### What you need to do
Write out every line of the records below as a JSON list of strings, one string per line, skipping blank lines and leaving out the pictures.

### Record set
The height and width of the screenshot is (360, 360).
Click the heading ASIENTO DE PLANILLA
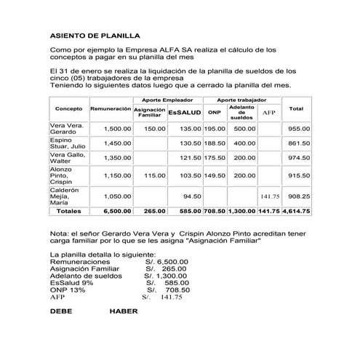click(95, 35)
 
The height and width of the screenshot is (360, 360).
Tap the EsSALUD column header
click(184, 113)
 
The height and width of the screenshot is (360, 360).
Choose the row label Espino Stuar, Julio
click(66, 146)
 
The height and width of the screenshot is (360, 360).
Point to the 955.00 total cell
click(300, 127)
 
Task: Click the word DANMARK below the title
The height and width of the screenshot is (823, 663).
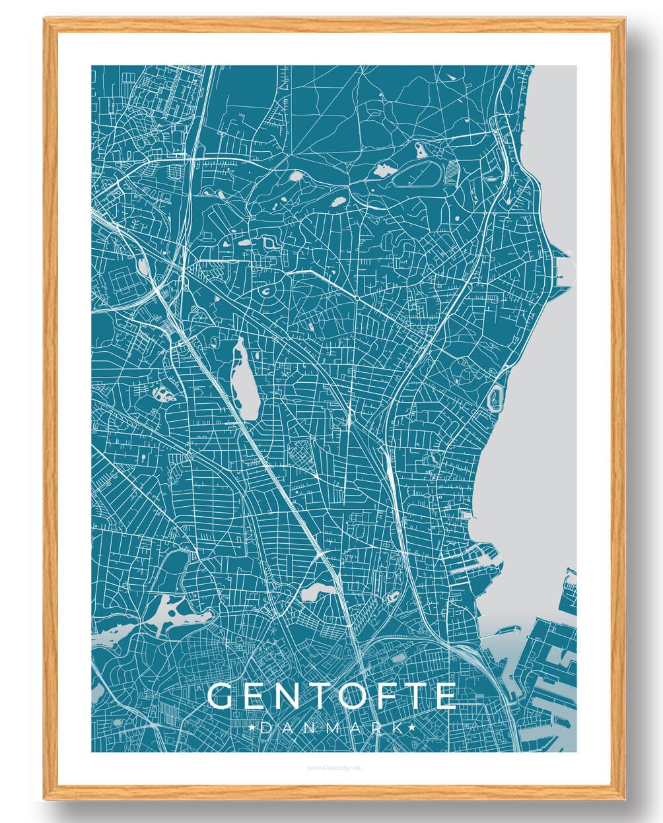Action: coord(332,727)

### Answer for this exercise
[
  "The height and width of the screenshot is (360, 360).",
  "Click the heading ASIENTO DE PLANILLA",
  "click(95, 35)",
  "The height and width of the screenshot is (360, 360).",
  "Tap the EsSALUD column header",
  "click(184, 113)",
  "The height and width of the screenshot is (360, 360).",
  "Choose the row label Espino Stuar, Julio",
  "click(66, 146)",
  "The height and width of the screenshot is (360, 360).",
  "Point to the 955.00 total cell",
  "click(300, 127)",
  "Task: Click the word DANMARK below the title",
  "The height and width of the screenshot is (823, 663).",
  "Action: coord(332,727)"
]